Sam hugs the heavy book to her chest. She looks hesitantly at the other armchair.

“Go read somewhere else. I’m busy,” says Agnes. Sam doesn’t move. Tears glisten on Agnes’s cheeks. “I said go somewhere else. Are you deaf?”

“Do I make you sad?” Sam asks hesitantly.

Agnes allows the tears to drain unchecked down her cheeks. Her eyes are glassy and unfocused. She has arrived at an emotional stasis where the tears arrive with no sound, no hitched breath. They exist like two small indifferent rivers gouging valleys down her face.

“No,” she says at last. “You don’t make me anything.”

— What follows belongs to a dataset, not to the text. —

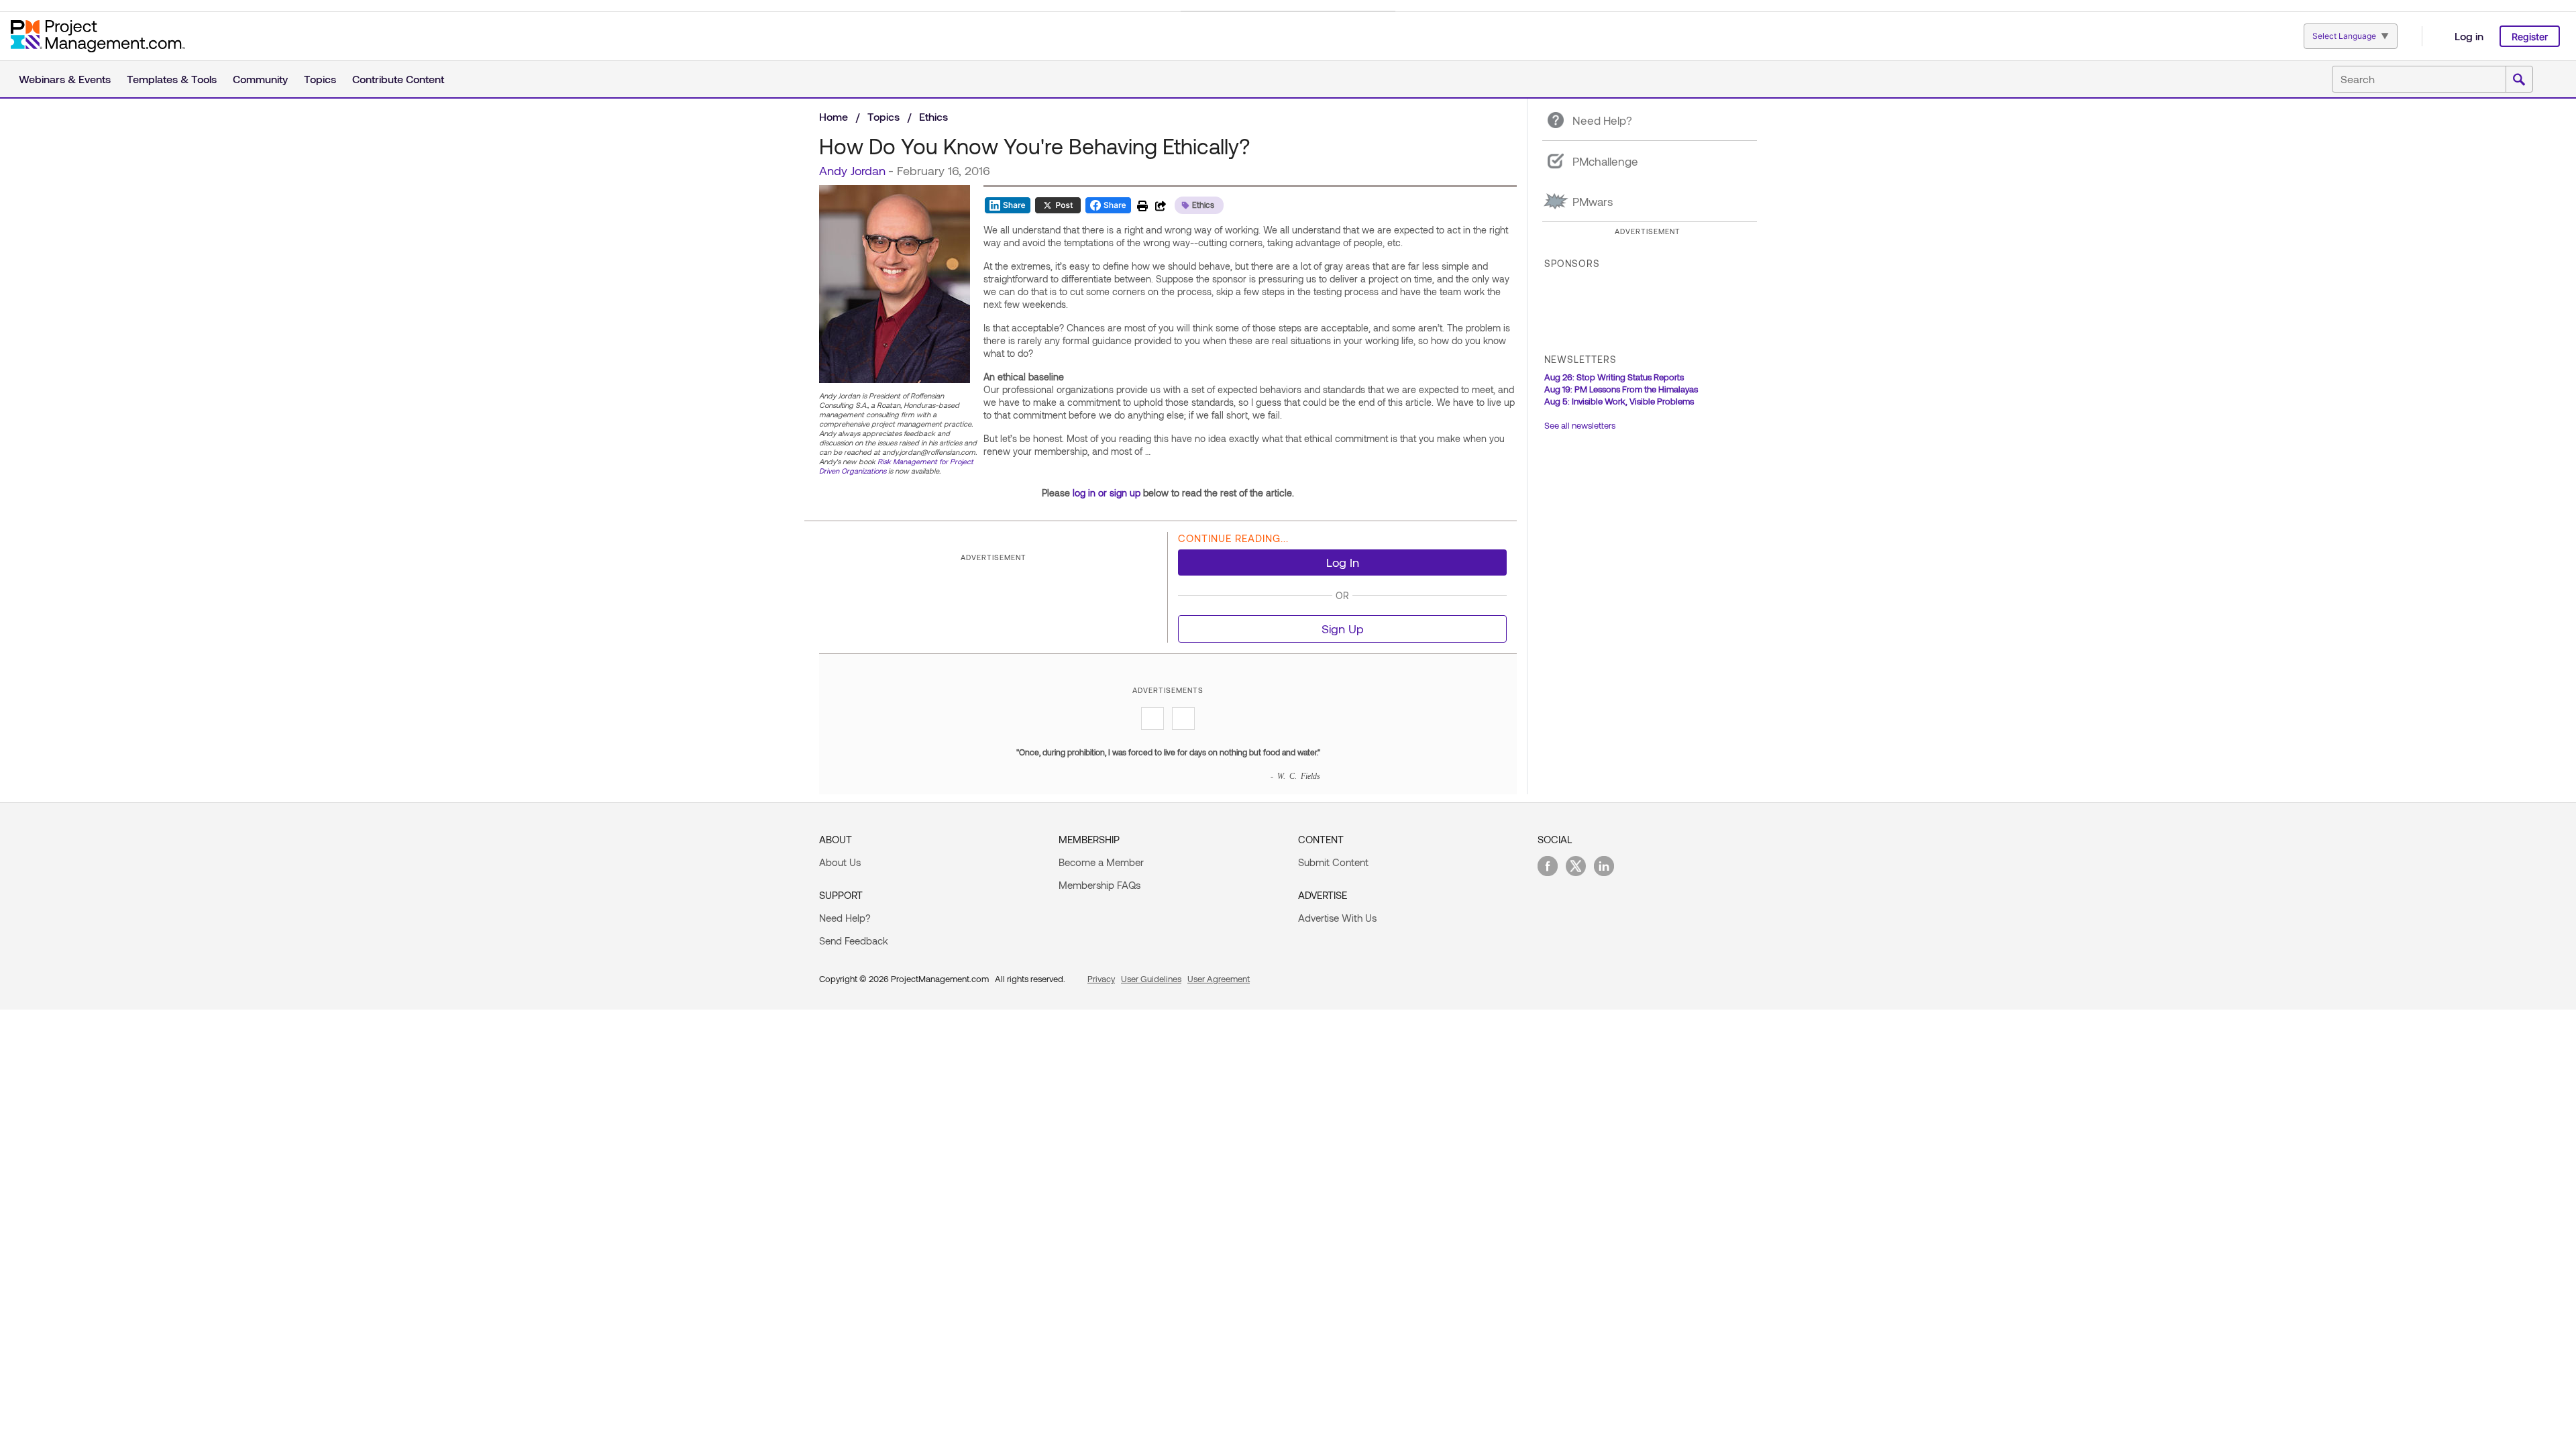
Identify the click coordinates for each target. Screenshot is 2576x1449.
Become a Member (1101, 862)
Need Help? (845, 918)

I pass the now empty, night-blanketed library and its silent sleeping books and feel myself like a ghost wandering the halls of this ancient manor. Are they the ghosts, truly, or am I?

 

* * *

 

Come morning, Elizabeth makes a proposal over coffee. Mother brewed only decaf, for her, and I imagine I will be made to feel interminably tired for a month to come, half dozing even in my waking hours. My notebook sits before me, filled with scrawlings of our family history—both what I have uncovered from old records and what I have seen here myself. Who is the boy? I am determined to identify him, add him to my collection of history.

Hands wrapped around the warm mug that steams into her face, Elizabeth says, “I need to get everything figured out for the birth, now that things have changed. Mom, will you come with me for my ultrasound appointment?” She punctuates the last sentence with a sip.

Mother looks at her with surprise. “Oh honey, I’m not sure you need me to go. Why don’t I just take care of things around here?”

I don’t know why Elizabeth deliberately prods us in our tender spots. It seems callous to continue poking a wound just because you can see it. She must have known what Mother’s response would be.

She purses her lips and places her mug on the table with barely contained resentment. “I can’t do this alone.” Then she sits very still.

“Why don’t you take Sam?”

Elizabeth laughs rudely. “You won’t even be there for the birth, will you?”

“Well,” says Agnes. “Have you considered home birth?”

“No doctors? No nurses? No epidural? No thanks. Besides”—she waves her hand dismissively—“that sounds so archaic.”

“You know we’re here for you, Lizzie.”